Work required: Copy the records below verbatim, from the line containing "The image size" through the end of the records, and leave the pictures out.

Records:
§ §

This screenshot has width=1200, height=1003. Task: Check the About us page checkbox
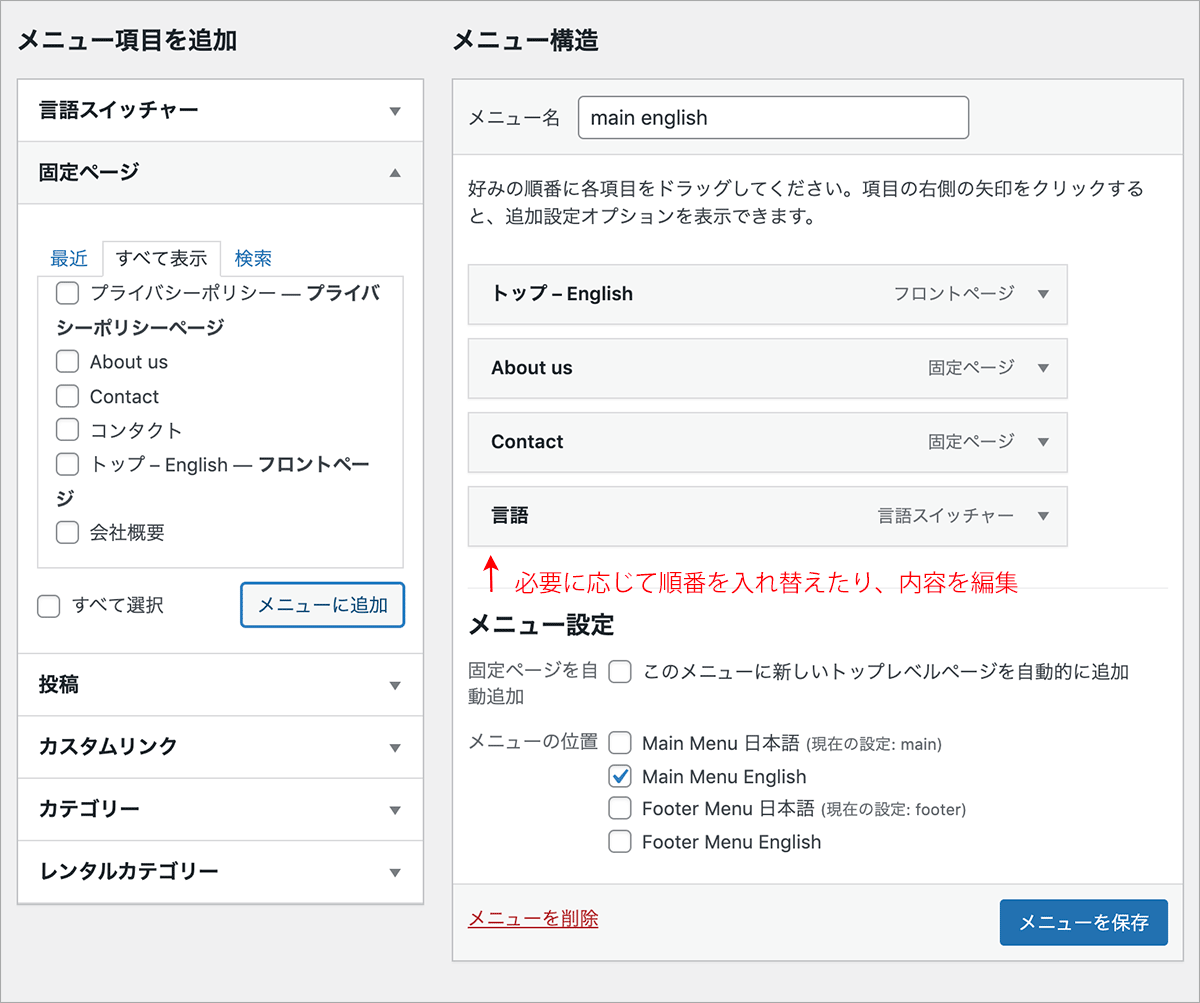coord(67,362)
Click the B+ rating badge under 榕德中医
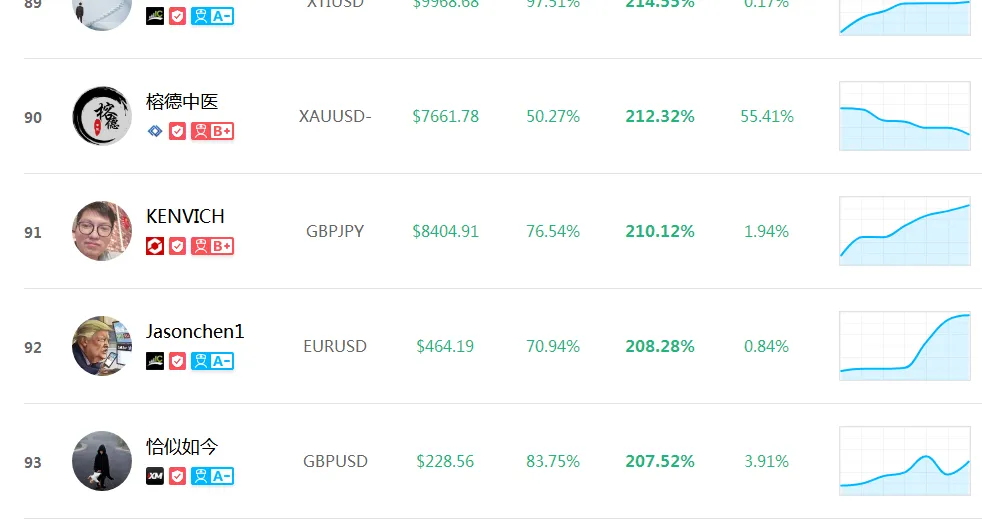The width and height of the screenshot is (982, 519). click(212, 131)
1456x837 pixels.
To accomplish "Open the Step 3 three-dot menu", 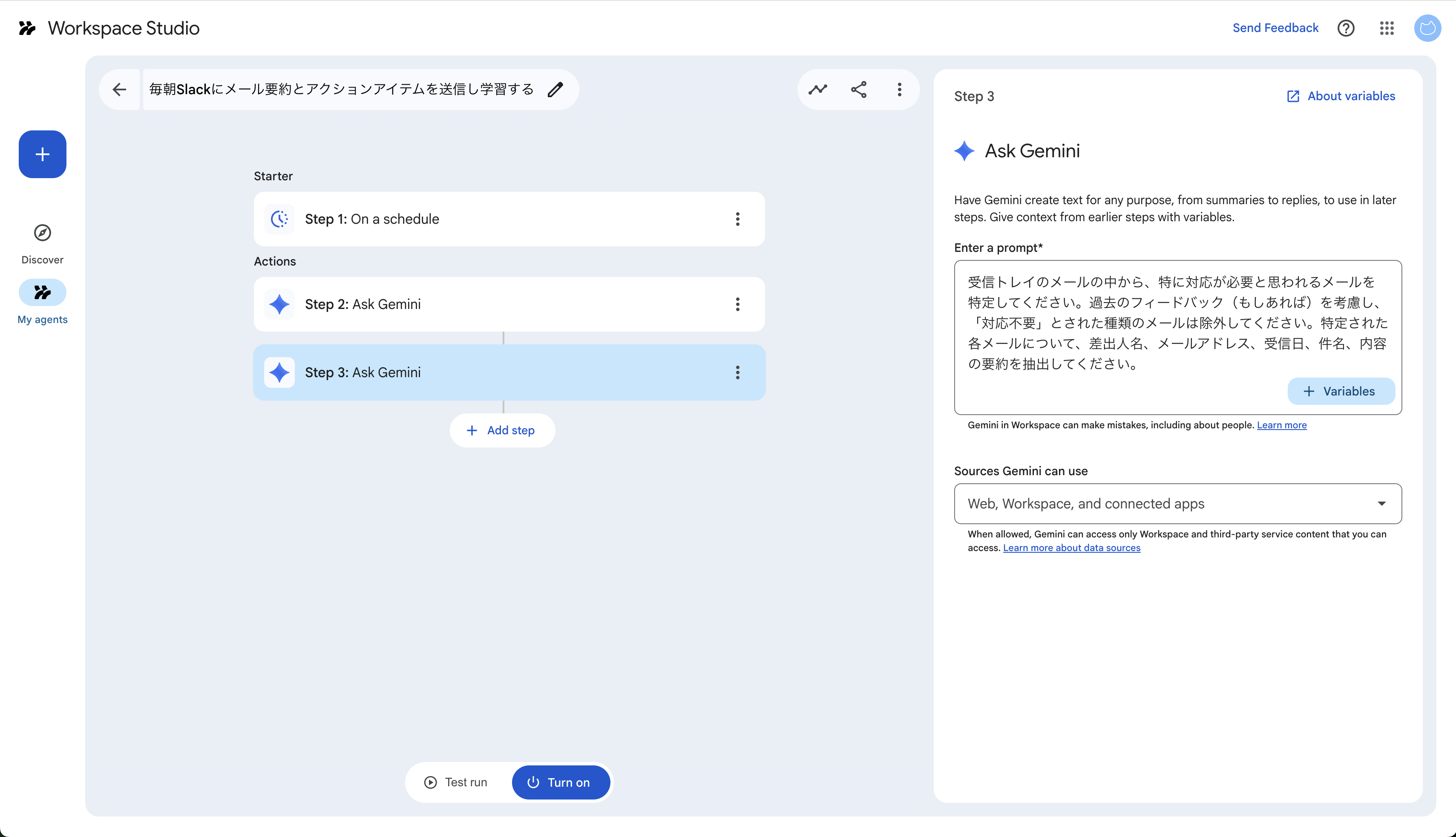I will pos(737,372).
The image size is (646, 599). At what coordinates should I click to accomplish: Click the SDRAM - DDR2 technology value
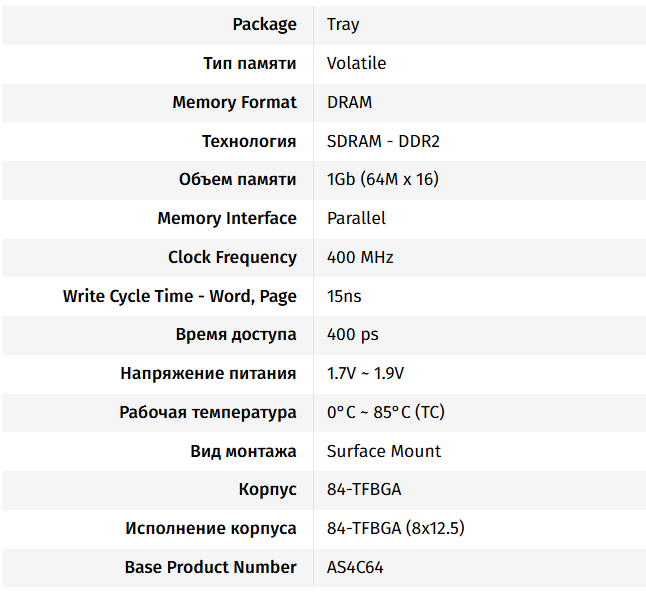[383, 141]
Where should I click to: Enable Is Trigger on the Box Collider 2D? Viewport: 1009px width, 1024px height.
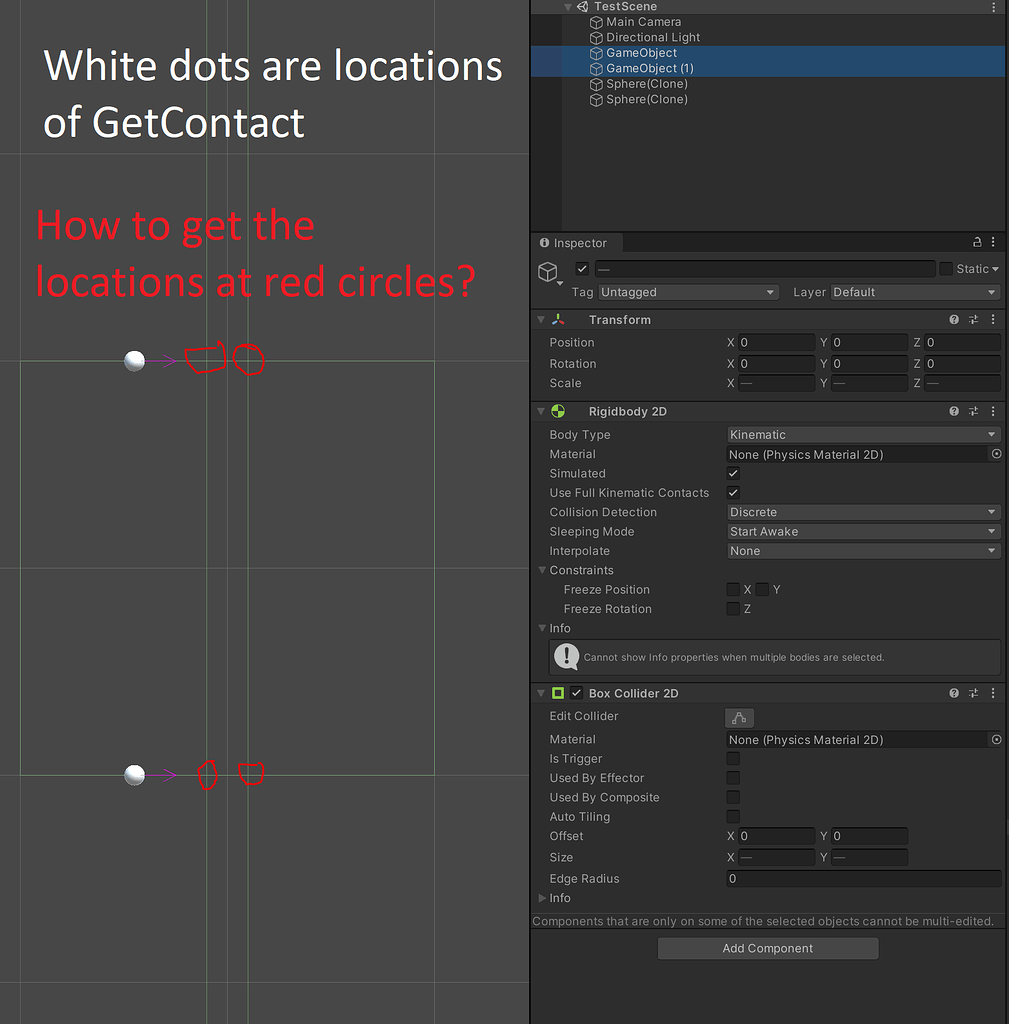(733, 758)
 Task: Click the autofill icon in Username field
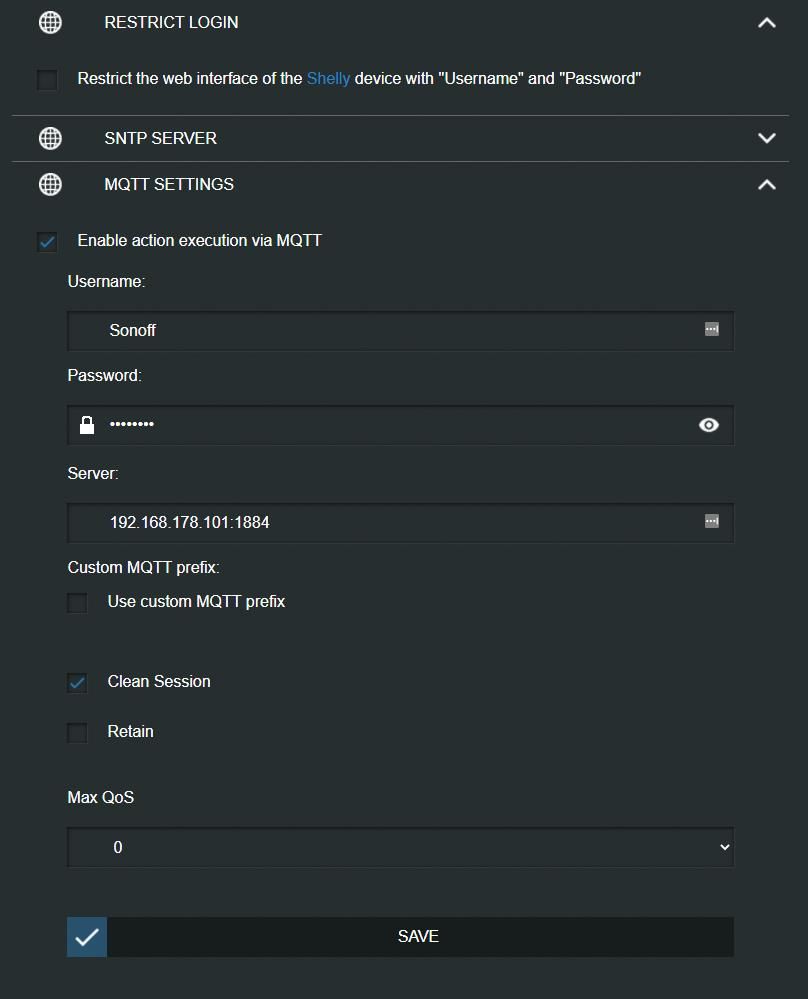point(712,329)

§ §

Output for this task:
The image size is (646, 599). At what coordinates should I click to accomplish: Click the SDRAM - DDR2 technology value
[383, 141]
Where should I click to: Enable Is Trigger on the Box Collider 2D? Viewport: 1009px width, 1024px height.
(733, 758)
 Task: Click the autofill icon in Username field
point(712,329)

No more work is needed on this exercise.